L’Assemblée nationale adopte le 13 octobre dernier la loi légalisant le poker et les paris sportifs et hippiques sur Internet. Le texte entrera en vigueur en 2010 à la plus grande satisfaction de Bernard Arnault, propriétaire du groupe de luxe LVMH et 1ère fortune française, Stéphane Courbit, Martin Bouygues (groupe Bouygues), François Pinault (PPR), Patrick Le Lay, ancien dirigeant de TF1, à la tête d’un fonds d’investissement dont Bouygues et Artemis (filiale de PPR) sont actionnaires, et enfin Dominique Desseigne, dirigeant du Groupe Lucien Barrière, spécialisé dans les casinos.
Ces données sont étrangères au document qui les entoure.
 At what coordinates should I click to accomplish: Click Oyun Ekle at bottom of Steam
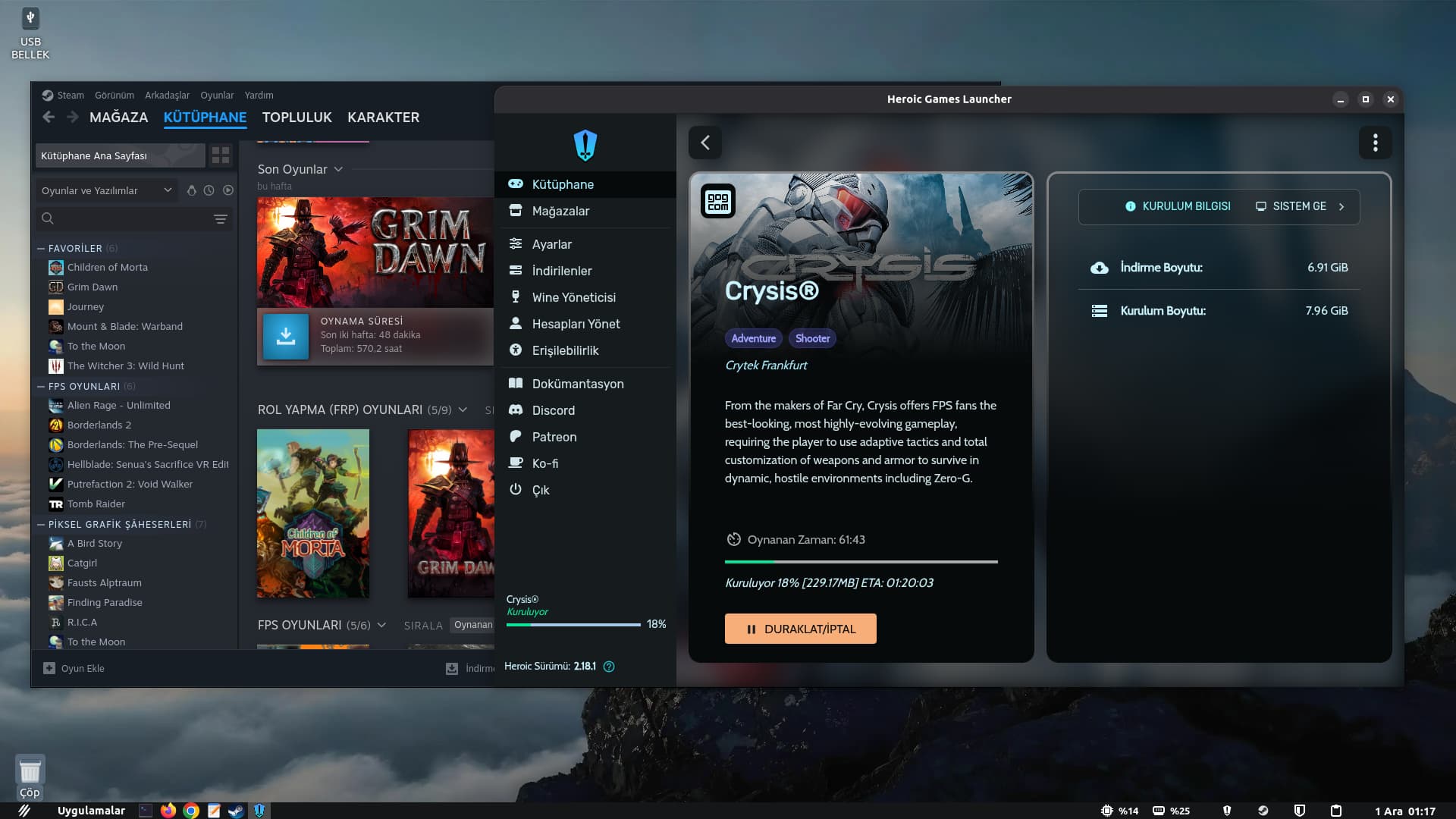pos(74,668)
Quel est leur point commun ? Ces personnalités sont toutes investies dans des projets de sociétés de paris sportifs ou hippiques sur Internet. Elles ont aussi la particularité d’avoir dîné ensemble le soir du 6 mai 2007 au Fouquet’s en présence de Nicolas Sarkozy, tout fraîchement élu. Le marché des jeux en ligne concerne 5% de la population et est actuellement évalué à 3 milliards d’euros.
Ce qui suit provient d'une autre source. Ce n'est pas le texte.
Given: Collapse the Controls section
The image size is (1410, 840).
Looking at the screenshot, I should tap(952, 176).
Oligarque : « Ce mot, qui n’est pas flatteur, exprime une idée sur laquelle il y a un large consensus : on ne peut pas attendre de particuliers dotés d’une telle richesse qu’ils servent un autre intérêt que le leur », prévient l’économiste états-unien James Kenneth Galbraith (L’Etat Prédateur, éditions du Seuil). « Non seulement l’État n’a pas disparu, non seulement il s’est mis plus que jamais au service des entreprises, mais il s’est même mué en un gouvernement de type entrepreneurial, dénoncent le sociologue Christian Laval et philosophe Pierre Dardot dans La Nouvelle Raison du Monde (Editions La Découverte). Cette mutation ne vise pas seulement à accroître l’efficacité et à réduire les coûts de l’action publique, elle subvertit radicalement les fondements modernes de la démocratie. ». Ce n’est pas l’Etat qui a disparu, mais l’intérêt général.